By Mike Wackett (The Loadstar) – Cosco Shipping Holdings resumed trading on the Shanghai Stock Exchange (SSE) today, more than two months after its shares were suspended on the bourse.
The move brings an end to speculation that Cosco had another carrier target on its radar, after it announced plans to scoop up OOIL’s OOCL earlier this month.
Nevertheless, there remains some uncertainty that the OOIL transaction will overcome all the regulatory hurdles. The SSE issued a letter of enquiry on 18 July requiring clarification on two specific points of the deal.
These relate to concerns as to whether the transaction would clear anti-trust and monopoly regulators around the world and how Cosco intends to keep OOIL listed on the Hong Kong Stock Exchange, as committed.
Alphaliner reports that the SSE received a response yesterday, which it must have found sufficiently reassuring to allow Cosco’s shares to resume trading.
The consultant said Cosco had confirmed that the transaction was subject to regulatory review in the US and the EU, but apparently made no mention of Chinese or other official bodies.
Cosco said it held “a positive attitude” to the anti-monopoly reviews based on “preliminary judgements”, but conceded that there existed a “certain degree of uncertainty” over the outcome.
According to the analyst, Cosco and SIPG, which will buy 9.99%, confirmed they intended to maintain OOIL’s listing status on the HKSE via a series of measures that would include issuing new shares to independent third-party investors.

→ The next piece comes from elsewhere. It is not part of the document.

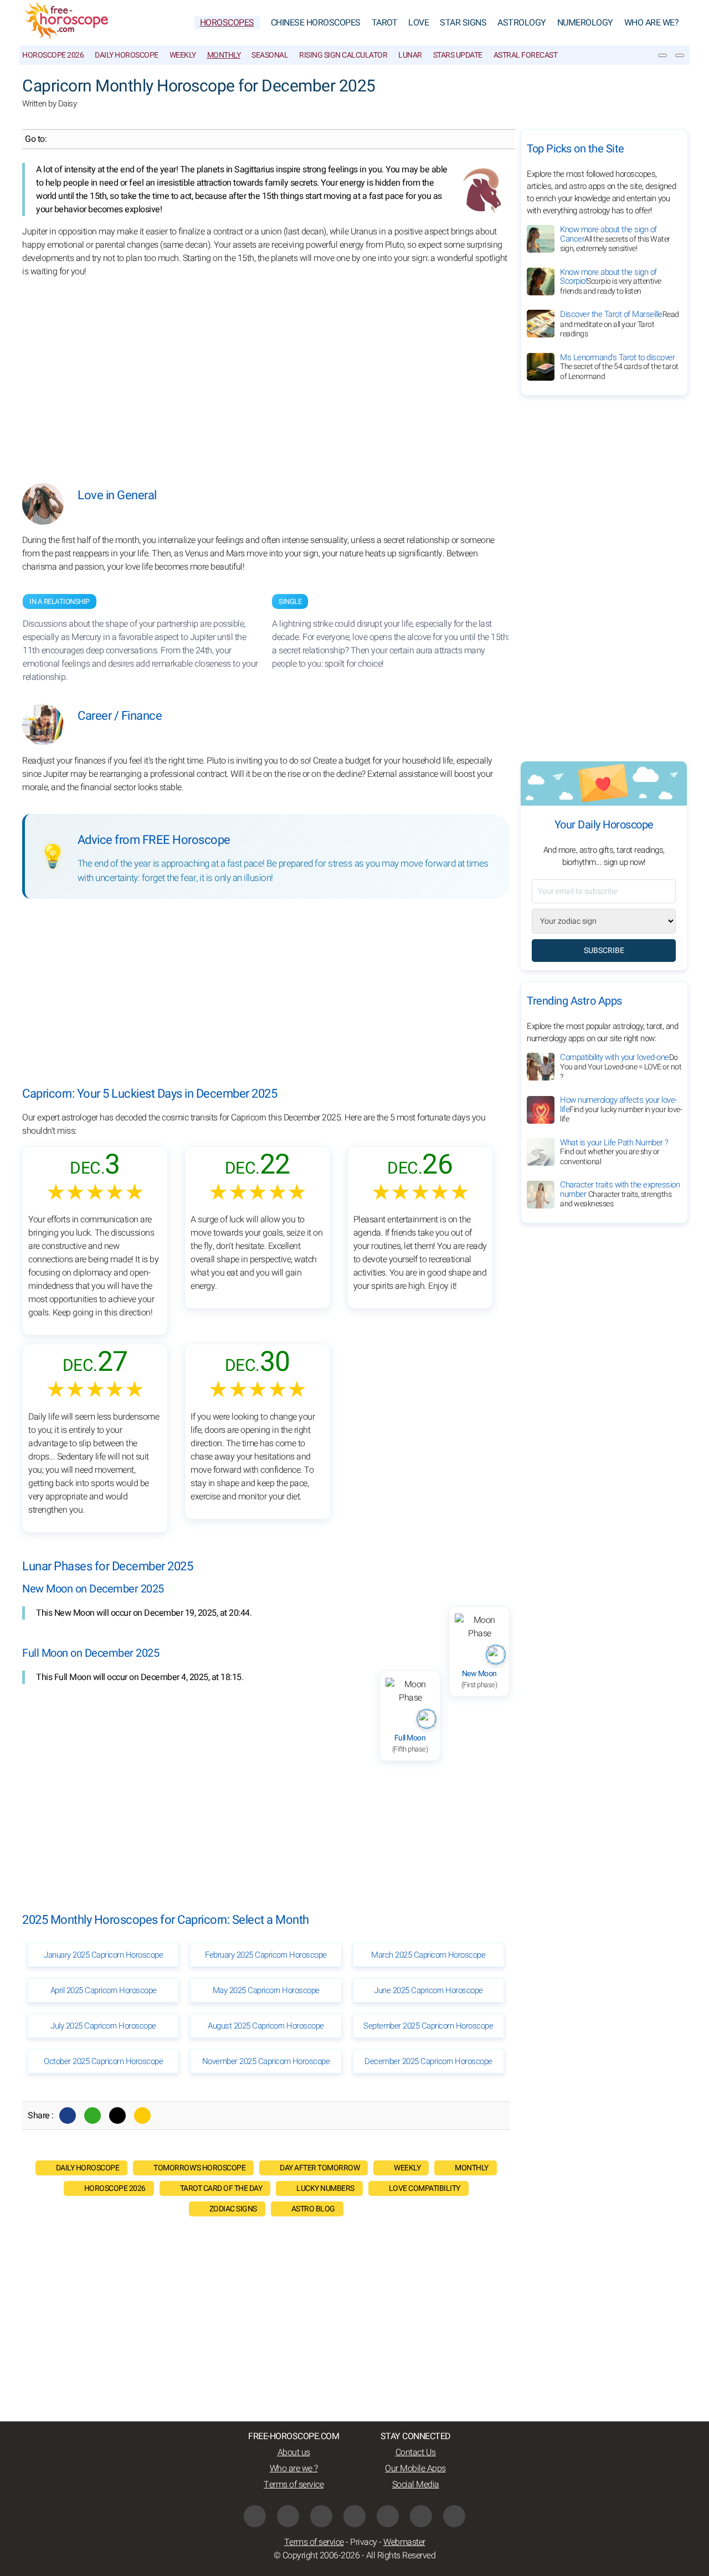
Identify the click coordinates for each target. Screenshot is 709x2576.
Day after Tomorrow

They have also pledged to maintain the OOIL/OOCL staff compliment, saying on 9 July they would not “terminate any employee at OOIL, as a result of this transaction, for at least 24 months after the close of the offer”.

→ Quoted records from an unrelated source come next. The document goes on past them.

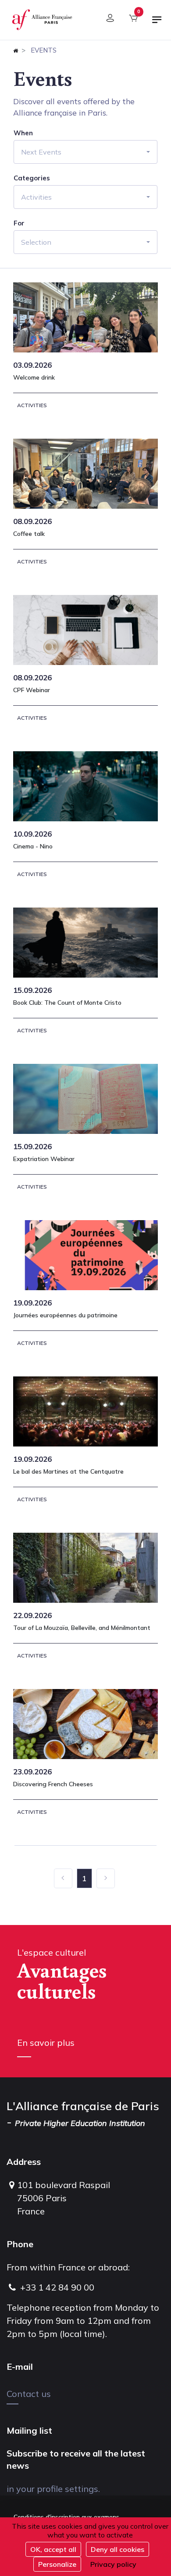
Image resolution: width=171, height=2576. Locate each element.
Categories (32, 178)
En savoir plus (46, 2042)
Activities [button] (36, 197)
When (23, 133)
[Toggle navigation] (157, 23)
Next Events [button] (41, 152)
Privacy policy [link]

In practice, however, during this period there will be management changes, leading to executives at OOCL “seeking new employment challenges”, which along with natural wastage may change the culture at OOCL.
One UK recruitment consultant recently told The Loadstar it already had a number of OOCL executives on its books who, he said, were all “highly prized” assets that “would be in demand”.